■ **Task inputs**:

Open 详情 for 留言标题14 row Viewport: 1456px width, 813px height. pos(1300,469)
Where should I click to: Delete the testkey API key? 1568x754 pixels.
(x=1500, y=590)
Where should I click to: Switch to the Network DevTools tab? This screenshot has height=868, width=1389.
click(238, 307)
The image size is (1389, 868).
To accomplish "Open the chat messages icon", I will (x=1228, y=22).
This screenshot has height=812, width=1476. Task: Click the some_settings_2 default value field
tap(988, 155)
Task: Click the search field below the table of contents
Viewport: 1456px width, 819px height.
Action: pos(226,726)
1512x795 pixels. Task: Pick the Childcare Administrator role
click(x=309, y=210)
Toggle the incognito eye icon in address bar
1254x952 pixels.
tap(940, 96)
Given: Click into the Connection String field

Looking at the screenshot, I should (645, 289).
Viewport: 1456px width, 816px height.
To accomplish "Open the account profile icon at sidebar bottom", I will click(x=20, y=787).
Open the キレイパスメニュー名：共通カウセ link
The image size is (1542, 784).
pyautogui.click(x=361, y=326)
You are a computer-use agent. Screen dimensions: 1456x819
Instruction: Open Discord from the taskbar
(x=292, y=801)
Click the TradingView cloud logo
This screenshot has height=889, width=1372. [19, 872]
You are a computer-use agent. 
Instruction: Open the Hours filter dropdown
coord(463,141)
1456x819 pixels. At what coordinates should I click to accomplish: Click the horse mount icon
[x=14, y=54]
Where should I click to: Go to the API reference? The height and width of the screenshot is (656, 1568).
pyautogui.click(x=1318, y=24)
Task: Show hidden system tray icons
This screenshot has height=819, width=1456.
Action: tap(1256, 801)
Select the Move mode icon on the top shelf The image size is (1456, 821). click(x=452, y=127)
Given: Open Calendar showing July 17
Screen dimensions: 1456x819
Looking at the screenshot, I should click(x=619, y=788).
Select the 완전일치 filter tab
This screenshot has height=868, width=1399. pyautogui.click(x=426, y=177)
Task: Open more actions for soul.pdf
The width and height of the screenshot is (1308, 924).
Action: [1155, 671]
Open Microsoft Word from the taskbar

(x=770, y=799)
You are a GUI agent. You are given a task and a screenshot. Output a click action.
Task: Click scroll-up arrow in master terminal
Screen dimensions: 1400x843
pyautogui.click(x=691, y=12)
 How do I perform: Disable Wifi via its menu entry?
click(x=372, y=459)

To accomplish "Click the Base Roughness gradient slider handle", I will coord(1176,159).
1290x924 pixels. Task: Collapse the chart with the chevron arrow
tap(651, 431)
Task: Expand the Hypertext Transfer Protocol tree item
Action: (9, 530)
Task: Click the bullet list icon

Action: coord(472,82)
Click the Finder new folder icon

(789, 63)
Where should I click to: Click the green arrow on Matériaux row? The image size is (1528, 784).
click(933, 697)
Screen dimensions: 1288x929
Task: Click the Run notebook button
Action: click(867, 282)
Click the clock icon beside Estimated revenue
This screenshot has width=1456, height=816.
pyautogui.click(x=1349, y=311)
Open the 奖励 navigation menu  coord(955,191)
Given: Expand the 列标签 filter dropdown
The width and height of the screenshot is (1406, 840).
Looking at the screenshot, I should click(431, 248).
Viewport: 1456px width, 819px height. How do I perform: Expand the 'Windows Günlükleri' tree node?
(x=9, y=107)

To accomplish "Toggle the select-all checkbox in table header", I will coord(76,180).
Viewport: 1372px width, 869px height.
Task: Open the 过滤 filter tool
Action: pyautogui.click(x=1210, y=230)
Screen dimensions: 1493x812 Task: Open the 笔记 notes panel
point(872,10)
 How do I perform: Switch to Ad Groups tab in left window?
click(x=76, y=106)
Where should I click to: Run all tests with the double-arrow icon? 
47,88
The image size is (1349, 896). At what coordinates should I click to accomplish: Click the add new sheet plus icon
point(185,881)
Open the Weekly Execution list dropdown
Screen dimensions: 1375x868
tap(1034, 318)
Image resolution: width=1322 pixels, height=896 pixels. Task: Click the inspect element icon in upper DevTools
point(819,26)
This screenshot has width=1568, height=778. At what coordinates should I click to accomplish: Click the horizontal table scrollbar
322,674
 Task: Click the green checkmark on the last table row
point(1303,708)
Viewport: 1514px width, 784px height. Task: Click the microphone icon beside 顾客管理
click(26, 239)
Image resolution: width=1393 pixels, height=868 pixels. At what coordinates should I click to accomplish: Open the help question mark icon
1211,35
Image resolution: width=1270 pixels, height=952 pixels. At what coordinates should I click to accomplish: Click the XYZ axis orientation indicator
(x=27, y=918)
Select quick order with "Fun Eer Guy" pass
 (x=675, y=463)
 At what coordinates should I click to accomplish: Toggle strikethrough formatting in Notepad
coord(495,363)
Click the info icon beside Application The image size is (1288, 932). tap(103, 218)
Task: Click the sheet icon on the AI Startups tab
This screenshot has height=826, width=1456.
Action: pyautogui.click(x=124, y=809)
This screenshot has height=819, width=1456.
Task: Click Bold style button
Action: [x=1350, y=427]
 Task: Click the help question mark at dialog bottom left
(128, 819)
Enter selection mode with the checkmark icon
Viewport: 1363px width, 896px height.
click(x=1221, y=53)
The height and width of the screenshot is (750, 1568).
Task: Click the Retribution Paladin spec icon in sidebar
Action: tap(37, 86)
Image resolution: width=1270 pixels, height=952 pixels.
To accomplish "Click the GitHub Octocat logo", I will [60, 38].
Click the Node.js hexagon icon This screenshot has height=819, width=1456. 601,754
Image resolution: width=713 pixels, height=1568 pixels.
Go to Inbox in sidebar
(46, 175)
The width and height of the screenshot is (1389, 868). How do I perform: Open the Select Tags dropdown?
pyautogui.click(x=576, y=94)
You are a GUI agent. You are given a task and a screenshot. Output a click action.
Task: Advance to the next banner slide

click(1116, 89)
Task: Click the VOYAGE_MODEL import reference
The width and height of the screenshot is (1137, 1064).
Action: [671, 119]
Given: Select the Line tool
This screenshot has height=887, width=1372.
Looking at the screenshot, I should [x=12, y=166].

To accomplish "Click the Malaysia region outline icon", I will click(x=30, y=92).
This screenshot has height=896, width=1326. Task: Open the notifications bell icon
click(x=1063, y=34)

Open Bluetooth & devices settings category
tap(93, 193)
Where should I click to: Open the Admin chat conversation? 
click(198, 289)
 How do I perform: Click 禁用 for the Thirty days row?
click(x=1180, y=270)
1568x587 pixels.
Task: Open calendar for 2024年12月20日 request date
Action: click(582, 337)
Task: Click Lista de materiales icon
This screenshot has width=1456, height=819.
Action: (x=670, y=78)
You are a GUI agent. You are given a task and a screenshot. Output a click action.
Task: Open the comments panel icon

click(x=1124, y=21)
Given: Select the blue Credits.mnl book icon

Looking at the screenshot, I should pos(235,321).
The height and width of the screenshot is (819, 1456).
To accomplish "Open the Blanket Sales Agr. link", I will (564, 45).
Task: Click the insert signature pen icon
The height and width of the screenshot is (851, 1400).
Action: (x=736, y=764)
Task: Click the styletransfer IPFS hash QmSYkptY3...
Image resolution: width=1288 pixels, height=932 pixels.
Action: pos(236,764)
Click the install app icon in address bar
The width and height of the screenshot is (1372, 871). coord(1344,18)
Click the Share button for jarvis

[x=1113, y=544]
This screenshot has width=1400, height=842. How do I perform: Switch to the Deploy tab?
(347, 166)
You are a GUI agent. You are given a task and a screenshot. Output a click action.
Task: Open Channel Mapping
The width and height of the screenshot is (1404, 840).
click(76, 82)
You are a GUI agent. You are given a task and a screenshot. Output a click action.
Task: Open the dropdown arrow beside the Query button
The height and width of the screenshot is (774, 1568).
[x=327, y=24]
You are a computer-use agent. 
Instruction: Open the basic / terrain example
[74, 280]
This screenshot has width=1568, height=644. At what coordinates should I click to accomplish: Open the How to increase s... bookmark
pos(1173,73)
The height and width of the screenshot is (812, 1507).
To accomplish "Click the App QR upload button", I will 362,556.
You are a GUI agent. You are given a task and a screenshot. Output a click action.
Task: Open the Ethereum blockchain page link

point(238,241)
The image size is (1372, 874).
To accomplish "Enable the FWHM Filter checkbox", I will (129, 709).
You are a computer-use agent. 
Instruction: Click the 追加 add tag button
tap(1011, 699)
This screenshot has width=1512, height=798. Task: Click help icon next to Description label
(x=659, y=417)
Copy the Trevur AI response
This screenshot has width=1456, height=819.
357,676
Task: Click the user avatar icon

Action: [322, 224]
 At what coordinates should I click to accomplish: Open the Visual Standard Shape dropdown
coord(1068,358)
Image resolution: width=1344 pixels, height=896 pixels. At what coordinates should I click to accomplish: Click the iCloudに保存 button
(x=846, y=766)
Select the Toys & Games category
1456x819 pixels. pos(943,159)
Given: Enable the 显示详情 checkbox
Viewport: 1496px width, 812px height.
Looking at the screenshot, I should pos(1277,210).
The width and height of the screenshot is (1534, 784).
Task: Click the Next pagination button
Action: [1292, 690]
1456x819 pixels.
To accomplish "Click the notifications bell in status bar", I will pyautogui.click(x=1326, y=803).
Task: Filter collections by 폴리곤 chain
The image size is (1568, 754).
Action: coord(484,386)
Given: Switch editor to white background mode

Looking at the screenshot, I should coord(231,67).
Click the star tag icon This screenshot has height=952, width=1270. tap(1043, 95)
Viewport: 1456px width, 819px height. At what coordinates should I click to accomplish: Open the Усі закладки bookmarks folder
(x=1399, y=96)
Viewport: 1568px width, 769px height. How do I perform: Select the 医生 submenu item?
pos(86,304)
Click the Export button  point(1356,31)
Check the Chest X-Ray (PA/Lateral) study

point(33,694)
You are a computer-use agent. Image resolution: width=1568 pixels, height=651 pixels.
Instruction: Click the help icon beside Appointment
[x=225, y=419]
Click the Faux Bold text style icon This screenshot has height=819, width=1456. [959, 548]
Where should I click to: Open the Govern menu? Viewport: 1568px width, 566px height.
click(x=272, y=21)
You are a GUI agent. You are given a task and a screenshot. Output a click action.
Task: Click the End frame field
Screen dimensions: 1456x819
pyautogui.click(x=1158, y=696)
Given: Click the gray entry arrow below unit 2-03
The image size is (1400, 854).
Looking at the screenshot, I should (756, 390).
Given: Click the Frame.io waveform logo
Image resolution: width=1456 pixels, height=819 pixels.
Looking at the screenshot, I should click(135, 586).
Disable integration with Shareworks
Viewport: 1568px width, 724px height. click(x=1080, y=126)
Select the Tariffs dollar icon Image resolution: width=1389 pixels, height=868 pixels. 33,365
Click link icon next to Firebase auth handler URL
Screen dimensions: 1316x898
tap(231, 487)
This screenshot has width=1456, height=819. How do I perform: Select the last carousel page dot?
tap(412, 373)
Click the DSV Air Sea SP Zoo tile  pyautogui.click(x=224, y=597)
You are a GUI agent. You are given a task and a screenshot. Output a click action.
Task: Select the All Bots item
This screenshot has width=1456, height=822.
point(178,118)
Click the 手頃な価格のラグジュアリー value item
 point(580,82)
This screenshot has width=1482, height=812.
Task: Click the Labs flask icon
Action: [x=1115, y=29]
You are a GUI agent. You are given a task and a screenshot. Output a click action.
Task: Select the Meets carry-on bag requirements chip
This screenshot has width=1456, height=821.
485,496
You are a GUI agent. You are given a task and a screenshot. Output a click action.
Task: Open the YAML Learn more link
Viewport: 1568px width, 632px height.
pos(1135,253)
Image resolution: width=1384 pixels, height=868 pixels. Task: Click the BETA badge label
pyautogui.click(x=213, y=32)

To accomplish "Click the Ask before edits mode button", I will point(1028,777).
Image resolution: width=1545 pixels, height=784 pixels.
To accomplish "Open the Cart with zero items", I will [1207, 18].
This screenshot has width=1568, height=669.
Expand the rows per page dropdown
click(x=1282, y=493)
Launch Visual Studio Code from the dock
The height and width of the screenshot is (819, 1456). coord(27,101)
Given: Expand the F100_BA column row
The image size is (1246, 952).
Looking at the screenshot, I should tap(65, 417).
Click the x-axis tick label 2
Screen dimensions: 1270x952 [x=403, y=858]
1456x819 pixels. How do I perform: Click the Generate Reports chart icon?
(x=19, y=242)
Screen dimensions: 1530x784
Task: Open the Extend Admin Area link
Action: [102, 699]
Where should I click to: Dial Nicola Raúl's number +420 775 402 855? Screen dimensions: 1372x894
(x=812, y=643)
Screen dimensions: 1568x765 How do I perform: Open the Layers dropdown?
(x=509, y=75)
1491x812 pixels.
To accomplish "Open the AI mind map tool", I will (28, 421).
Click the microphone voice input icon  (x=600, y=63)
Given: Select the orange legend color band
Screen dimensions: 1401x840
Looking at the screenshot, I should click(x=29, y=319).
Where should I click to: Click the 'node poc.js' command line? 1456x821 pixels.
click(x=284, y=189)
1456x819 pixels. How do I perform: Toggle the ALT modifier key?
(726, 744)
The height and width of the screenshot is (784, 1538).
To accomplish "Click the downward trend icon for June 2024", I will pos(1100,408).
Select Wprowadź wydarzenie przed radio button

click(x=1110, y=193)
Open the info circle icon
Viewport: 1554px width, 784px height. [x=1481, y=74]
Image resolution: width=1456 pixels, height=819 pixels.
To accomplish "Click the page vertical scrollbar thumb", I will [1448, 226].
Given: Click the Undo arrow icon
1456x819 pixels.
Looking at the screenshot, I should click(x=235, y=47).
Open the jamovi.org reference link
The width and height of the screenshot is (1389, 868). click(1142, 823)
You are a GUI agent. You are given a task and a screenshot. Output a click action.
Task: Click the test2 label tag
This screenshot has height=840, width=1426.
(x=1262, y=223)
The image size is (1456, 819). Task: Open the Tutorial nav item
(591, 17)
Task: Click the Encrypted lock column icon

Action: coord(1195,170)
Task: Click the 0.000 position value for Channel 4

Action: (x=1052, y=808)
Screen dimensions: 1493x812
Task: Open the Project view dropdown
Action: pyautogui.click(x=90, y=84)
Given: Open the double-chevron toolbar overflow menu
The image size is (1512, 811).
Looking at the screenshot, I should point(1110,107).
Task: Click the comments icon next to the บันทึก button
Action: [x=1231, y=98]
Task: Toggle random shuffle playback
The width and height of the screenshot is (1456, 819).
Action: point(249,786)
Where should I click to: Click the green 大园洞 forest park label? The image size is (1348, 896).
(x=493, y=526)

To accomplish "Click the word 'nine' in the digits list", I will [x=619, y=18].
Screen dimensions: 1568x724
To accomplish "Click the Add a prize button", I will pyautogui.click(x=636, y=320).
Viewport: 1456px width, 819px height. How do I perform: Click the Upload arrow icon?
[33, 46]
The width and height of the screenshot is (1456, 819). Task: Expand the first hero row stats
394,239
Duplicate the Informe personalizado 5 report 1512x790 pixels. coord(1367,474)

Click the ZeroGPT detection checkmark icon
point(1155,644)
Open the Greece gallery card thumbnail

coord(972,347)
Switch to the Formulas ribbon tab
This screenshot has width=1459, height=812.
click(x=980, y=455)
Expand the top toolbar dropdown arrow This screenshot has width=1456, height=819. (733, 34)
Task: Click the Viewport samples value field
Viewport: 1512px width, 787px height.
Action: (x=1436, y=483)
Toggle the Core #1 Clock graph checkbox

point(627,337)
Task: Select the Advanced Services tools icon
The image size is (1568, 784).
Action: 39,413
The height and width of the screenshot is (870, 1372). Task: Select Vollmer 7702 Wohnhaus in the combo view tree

■ **Brief**: Go through the records and count the lines that include "below", then give only that number.

■ **Exercise result**: 2